* begin SELECTED TEXT *
Livestock grazing can be fire mitigation tool during the season
In high risk years, a heavy growth of grass occurs in late fall or early spring followed by a hot, early summer leaving massive amounts of flash fuel just awaiting a lightning strike, a pitched cigarette or the Fourth of July.
Historically, many small towns have shared grazing spaces in the center of or surrounding towns referred to as the “commons.” This practice provided not only nutrition for horses and milk cows when we used them, but also reduced fire risk to adjacent areas.
Livestock grazing management can establish a natural fire break around areas needing protection by shortening vegetation height and removing flash fuels like dry grasses and ladder fuels such as small brush.
The side benefit is when a wildfire reaches the area of low vegetation, the flame height, heat and intensity drop, allowing responders to have the upper hand.
* end SELECTED TEXT *
* begin ENTRIES SUPPLIED *
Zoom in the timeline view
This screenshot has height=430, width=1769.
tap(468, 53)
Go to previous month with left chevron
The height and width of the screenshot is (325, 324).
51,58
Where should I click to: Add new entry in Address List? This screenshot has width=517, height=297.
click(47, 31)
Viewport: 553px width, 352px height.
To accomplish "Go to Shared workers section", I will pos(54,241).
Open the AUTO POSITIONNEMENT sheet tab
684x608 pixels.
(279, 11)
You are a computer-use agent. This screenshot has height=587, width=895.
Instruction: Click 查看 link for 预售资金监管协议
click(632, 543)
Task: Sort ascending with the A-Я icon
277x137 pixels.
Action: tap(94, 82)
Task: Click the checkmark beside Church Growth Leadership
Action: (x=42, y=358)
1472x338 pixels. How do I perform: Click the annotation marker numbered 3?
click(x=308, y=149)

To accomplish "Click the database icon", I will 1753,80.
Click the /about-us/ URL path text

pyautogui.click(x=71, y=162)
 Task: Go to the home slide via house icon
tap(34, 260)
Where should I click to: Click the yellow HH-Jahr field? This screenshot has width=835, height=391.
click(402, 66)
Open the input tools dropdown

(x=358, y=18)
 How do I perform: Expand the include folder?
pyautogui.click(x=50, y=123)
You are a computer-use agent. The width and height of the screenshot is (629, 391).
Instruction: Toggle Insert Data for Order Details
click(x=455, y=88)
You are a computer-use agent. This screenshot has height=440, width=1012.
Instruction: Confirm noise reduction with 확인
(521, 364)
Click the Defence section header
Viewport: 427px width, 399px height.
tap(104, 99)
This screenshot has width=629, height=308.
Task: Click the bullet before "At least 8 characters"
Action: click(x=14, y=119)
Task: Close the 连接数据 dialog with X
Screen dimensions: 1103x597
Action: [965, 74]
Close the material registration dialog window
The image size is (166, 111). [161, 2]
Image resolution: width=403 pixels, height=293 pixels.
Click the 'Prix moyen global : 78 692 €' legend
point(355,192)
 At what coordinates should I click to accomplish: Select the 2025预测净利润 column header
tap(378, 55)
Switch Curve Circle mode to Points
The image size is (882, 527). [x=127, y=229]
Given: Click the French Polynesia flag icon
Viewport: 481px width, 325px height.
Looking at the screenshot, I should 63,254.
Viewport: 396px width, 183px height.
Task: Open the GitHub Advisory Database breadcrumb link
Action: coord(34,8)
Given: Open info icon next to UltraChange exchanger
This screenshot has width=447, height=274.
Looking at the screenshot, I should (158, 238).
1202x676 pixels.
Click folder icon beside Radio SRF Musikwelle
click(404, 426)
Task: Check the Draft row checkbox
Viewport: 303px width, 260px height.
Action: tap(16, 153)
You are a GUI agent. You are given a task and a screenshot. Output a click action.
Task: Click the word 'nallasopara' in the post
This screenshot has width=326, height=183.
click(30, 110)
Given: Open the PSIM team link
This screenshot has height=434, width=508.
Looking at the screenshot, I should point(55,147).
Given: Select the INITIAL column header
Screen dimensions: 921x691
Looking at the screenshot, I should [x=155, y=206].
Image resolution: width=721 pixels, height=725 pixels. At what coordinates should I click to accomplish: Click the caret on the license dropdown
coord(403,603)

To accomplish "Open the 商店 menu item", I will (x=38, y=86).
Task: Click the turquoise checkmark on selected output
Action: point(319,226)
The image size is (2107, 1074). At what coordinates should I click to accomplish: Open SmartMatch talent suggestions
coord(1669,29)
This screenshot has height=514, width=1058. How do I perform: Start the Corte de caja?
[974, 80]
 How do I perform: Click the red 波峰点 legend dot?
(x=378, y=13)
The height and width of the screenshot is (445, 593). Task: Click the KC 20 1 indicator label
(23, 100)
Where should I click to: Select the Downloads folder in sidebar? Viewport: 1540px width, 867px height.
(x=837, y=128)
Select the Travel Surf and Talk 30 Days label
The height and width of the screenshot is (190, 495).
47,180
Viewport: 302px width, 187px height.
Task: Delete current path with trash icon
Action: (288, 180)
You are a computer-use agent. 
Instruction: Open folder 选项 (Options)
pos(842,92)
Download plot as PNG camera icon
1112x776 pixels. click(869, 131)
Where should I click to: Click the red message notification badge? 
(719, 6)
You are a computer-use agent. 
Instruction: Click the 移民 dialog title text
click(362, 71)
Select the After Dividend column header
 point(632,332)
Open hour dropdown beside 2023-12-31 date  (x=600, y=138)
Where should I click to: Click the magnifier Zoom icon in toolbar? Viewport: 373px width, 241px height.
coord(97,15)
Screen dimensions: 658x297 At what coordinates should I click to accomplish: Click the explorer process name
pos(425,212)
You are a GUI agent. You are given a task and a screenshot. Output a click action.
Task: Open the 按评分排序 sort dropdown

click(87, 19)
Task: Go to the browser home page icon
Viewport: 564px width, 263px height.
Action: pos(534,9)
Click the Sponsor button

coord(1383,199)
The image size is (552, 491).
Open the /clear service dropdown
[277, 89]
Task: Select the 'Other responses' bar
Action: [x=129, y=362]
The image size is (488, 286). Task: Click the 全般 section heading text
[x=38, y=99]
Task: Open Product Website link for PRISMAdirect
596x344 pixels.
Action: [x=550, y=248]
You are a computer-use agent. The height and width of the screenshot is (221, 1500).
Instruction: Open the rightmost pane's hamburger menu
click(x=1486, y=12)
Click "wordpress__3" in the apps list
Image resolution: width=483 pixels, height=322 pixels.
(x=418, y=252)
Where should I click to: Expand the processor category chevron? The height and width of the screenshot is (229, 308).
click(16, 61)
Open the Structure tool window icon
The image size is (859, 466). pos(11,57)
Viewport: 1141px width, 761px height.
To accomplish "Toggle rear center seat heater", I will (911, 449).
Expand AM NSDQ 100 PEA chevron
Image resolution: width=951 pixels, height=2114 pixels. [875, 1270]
* end ENTRIES SUPPLIED *
WRITTEN EXERCISE:
Reproduce word for word the part of the passage on livestock grazing and fire risk that opens with the words containing "Historically, many small" and closes with "as small brush.".

COMPLETED EXERCISE:
Historically, many small towns have shared grazing spaces in the center of or surrounding towns referred to as the “commons.” This practice provided not only nutrition for horses and milk cows when we used them, but also reduced fire risk to adjacent areas.
Livestock grazing management can establish a natural fire break around areas needing protection by shortening vegetation height and removing flash fuels like dry grasses and ladder fuels such as small brush.